All Hallows Read 2011

Hey there everybody. I know, I know: Halloween is just around the corner, and I should have posted this list a hell of a long time ago so that y'all can get these books and read them. But the way I see it All Hallows Read is supposed to promote reading not just for Halloween, but all year long. So here goes: these are some books you can pick up to get into the spirit of Halloween.

Coraline - Neil Gaiman
First up, two Neil Gaiman books. Why yes, I am a fan! This one is the ultra creepy nightmare fuel inducing trauma causing Coraline, which has been made into an admittedly not that less creepy film version.

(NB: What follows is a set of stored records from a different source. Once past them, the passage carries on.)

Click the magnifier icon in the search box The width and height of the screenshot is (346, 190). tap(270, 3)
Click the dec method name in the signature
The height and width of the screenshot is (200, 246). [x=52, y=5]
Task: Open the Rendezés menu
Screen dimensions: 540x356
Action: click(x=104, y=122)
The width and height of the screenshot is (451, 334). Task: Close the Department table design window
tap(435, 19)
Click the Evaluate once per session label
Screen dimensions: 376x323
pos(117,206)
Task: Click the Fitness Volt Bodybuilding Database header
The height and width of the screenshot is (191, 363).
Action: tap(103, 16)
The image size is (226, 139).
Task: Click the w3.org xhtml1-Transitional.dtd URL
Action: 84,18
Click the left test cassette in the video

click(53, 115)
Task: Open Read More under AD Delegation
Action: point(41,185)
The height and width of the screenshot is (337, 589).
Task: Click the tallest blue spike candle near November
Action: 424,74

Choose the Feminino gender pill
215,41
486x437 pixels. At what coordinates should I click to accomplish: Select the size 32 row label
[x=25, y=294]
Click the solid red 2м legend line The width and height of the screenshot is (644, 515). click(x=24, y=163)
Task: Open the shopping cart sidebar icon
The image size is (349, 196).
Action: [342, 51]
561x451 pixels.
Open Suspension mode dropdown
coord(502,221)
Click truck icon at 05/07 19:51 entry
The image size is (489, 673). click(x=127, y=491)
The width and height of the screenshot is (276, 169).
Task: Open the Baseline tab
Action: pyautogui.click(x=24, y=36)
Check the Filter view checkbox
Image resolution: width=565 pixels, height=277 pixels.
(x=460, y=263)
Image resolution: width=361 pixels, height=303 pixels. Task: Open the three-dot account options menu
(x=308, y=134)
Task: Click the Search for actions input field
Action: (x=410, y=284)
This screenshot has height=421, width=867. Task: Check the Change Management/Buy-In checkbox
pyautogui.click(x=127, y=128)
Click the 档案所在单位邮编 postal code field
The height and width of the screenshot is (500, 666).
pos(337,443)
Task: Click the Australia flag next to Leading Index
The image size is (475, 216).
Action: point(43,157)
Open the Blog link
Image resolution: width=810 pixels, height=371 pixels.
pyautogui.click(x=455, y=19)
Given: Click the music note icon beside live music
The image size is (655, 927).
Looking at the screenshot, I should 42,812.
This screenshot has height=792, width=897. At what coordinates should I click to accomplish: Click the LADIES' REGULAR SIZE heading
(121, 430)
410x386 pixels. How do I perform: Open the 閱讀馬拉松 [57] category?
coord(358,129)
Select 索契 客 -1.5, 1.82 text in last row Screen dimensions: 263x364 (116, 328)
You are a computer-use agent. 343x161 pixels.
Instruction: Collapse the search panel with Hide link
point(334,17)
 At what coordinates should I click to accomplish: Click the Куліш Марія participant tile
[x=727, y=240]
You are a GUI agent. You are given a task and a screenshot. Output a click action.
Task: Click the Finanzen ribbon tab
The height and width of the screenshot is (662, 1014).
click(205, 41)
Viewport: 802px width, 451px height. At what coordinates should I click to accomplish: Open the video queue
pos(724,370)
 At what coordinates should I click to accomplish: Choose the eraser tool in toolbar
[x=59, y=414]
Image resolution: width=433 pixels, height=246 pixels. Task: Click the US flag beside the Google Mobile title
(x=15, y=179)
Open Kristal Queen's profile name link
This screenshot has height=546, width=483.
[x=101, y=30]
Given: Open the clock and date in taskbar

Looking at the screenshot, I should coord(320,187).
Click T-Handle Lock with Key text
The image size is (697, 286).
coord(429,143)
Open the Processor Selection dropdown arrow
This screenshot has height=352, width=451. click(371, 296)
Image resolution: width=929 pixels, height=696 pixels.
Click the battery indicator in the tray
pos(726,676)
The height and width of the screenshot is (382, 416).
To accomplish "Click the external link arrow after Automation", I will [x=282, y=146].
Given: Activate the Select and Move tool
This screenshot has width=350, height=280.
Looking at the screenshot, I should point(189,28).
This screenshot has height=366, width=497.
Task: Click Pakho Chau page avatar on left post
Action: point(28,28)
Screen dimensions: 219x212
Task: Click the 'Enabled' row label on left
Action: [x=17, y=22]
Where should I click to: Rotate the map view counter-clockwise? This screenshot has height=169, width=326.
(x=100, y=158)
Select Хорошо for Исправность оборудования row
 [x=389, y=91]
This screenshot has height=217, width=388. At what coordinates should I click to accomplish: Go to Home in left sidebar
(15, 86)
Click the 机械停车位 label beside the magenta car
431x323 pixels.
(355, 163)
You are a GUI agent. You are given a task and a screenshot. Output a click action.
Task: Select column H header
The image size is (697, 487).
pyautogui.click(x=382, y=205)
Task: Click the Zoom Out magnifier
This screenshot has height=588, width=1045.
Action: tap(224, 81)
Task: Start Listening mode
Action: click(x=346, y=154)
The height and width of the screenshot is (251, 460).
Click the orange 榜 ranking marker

This particular edition has some crazy illustrations that I really did not need to see in it, thus making the book a great gift to any kid you want to traumatise for life.

The Graveyard Book - Neil Gaiman
 The second Neil Gaiman book on this list is The Graveyard Book. Basically, Neil Gaiman has said that his favorite book as a kid was The Jungle Book, and was kind of disappointed kids nowadays only know the Disney version and not the original version he read. So he set out to write a similar book to both help show kids what they're missing, and as a shout-out to Rudyard Kipling. So while Mowgli was abandoned in the jungle to be raised by wolves, Nobody Owens was abandoned in a graveyard to be raised by ghosts. This is awesome stuff.
Haunted - Chuck Palahniuk
 Okay Haunted isn't actually scary. Nope, not scary at all. The feeling you'd most likely experience reading this is probably nausea and disgust. I'll say no more lest I spoil things. To be honest I get why a book that causes disgust would be associated with fear; they're both related. They're caused by things that are shocking, that are beyond what we know, and things that we reject in our normal everyday life. But to me that seems kind of cheap. It's like having a crush on a hot girl but fucking her less attractive cousin instead. It's still worth a read, though.
American Psycho - Bret Easton Ellis
 Scary? American Psycho? Well, yes. Reading this, you get the sense that nothing is real. The characters have no sense of time, place, and person. They don't know whether something has or has not happened. And neither do you. Since the story is told from the main titular character's point of view, you get a sense of what it's like inside a psycho's head; or maybe just somebody who wishes he was a psycho. Uh, what?
Anything by H.P Lovecraft
 I'll admit to being a Lovecraft fan. I absolutely love stuff from the Cthulhu Mythos, and everything else Lovecraft has written. There's something not entirely explainable hidden behind every story that gets to me, and once I'm done with a story I'll start to wonder why exactly it was that I felt not so safe sitting in my room. Very highly recommended.
House of Leaves - Mark Z. Danielewski
 House of Leaves is the most discussed book on this list. Some are arguing that it isn't horror at all. Some are arguing about the meaning behind all the lists and bibliographic references in the book, and even more are arguing that the book is the house. Whatever it is, the events and descriptions described in this book (house?) especially with regards to the minotaur, are brick-shittingly scary. And the moment the book's formatting goes crazy (you'll know it when you see it), the shit really hits the fan. Seriously, get this one, if nothing else.
World War Z: An Oral History of The Zombie War - Max Brooks
 To be honest I'm not scared at all by zombies. Especially the slow ones. Oh no, I'll have to shuffle along faster if I want to escape! And what about the fast ones? Now there's a threat, but not really anything to shiver under your blanket about. Still, if you love zombie stories this is worth a read.
Nightmares and Dreamscapes by Stephen King
 I actually wanted to post IT, since it was the first book I read that scared me shitless, but for the life of me I can't find it. This is not IT, but rather a collection of Stephen King's short stories but hey this works too. There are a few stories in here that are genuinely scary, and quite a lot that aren't, but the recommendation stands: find a Stephen King horror novel. You'll be glad you did (or not).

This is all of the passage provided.